◆ What the task asks ◆
Where in the data below does the word "will" appear? Copy each line that holds it.

Stored records
Content starts

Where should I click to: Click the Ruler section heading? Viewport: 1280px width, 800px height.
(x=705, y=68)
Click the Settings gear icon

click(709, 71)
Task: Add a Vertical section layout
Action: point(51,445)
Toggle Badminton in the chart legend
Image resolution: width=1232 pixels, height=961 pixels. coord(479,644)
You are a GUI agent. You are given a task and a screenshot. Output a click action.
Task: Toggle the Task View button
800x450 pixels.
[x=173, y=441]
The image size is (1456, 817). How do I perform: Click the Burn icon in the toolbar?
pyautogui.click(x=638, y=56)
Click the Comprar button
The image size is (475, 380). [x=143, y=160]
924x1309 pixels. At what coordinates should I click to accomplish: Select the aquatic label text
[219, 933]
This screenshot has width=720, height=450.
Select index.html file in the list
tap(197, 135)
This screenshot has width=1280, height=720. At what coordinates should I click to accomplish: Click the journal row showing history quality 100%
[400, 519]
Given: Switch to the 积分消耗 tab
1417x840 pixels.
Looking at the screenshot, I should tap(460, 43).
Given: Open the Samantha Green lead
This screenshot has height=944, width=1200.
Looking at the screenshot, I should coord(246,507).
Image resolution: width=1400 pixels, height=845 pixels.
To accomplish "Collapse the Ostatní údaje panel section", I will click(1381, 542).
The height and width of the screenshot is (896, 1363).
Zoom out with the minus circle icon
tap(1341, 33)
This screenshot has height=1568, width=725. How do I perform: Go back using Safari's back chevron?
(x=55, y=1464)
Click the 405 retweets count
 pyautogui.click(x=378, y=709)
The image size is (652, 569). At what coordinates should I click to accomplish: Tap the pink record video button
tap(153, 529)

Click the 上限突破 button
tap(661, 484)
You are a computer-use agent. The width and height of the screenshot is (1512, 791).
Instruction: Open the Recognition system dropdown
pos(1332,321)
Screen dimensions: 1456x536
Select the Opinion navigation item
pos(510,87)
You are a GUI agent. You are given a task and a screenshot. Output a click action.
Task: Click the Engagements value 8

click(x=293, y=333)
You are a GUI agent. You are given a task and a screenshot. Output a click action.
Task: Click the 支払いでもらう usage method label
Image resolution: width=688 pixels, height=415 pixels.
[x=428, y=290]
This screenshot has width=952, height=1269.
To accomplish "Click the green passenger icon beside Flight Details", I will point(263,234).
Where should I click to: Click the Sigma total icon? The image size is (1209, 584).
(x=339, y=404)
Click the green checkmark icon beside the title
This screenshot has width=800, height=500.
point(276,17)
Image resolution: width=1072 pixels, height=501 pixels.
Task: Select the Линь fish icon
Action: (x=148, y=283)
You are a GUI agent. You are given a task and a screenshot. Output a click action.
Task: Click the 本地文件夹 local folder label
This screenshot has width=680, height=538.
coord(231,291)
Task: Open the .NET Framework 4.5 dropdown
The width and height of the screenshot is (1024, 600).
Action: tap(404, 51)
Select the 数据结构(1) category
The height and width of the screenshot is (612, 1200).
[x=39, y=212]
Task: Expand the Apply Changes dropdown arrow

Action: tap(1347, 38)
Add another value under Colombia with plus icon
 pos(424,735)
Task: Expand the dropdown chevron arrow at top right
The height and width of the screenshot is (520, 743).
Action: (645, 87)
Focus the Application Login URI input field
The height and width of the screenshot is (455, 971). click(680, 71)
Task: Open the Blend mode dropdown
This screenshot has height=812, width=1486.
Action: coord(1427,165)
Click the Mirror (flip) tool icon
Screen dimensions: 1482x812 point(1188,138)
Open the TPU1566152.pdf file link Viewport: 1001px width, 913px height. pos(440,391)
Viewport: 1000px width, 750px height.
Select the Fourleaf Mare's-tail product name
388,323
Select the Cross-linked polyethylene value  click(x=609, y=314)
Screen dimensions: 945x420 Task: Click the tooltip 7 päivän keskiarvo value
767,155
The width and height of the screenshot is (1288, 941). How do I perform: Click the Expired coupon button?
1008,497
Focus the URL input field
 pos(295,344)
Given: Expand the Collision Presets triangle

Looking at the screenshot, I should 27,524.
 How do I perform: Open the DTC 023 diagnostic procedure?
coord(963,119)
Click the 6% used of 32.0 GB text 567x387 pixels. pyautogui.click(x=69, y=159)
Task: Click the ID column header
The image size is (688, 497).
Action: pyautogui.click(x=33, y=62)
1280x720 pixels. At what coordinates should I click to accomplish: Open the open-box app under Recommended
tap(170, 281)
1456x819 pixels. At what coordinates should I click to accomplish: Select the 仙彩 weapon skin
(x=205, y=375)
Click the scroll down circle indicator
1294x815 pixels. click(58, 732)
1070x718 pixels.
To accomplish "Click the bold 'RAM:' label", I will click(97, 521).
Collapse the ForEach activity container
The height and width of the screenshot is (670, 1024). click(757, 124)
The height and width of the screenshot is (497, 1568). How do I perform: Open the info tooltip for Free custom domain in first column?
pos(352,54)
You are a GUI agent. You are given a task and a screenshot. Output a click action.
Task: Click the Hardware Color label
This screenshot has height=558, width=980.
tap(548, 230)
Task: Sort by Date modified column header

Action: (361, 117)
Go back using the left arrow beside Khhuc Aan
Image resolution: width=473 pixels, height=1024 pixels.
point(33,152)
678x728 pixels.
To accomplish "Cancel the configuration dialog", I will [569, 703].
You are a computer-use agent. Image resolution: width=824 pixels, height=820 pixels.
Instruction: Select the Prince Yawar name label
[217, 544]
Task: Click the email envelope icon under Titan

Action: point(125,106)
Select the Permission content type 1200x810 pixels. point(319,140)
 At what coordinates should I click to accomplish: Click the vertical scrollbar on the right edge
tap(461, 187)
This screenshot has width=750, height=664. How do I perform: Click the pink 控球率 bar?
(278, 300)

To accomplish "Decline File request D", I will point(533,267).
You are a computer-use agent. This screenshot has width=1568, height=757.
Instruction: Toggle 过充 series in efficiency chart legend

Content ends

◆ Answer to the exercise ◆
To accomplish "Collapse the Ostatní údaje panel section", I will click(1381, 542).
To accomplish "Click the green passenger icon beside Flight Details", I will point(263,234).
To accomplish "Click the bold 'RAM:' label", I will click(97, 521).
To accomplish "Cancel the configuration dialog", I will [569, 703].
To accomplish "Decline File request D", I will point(533,267).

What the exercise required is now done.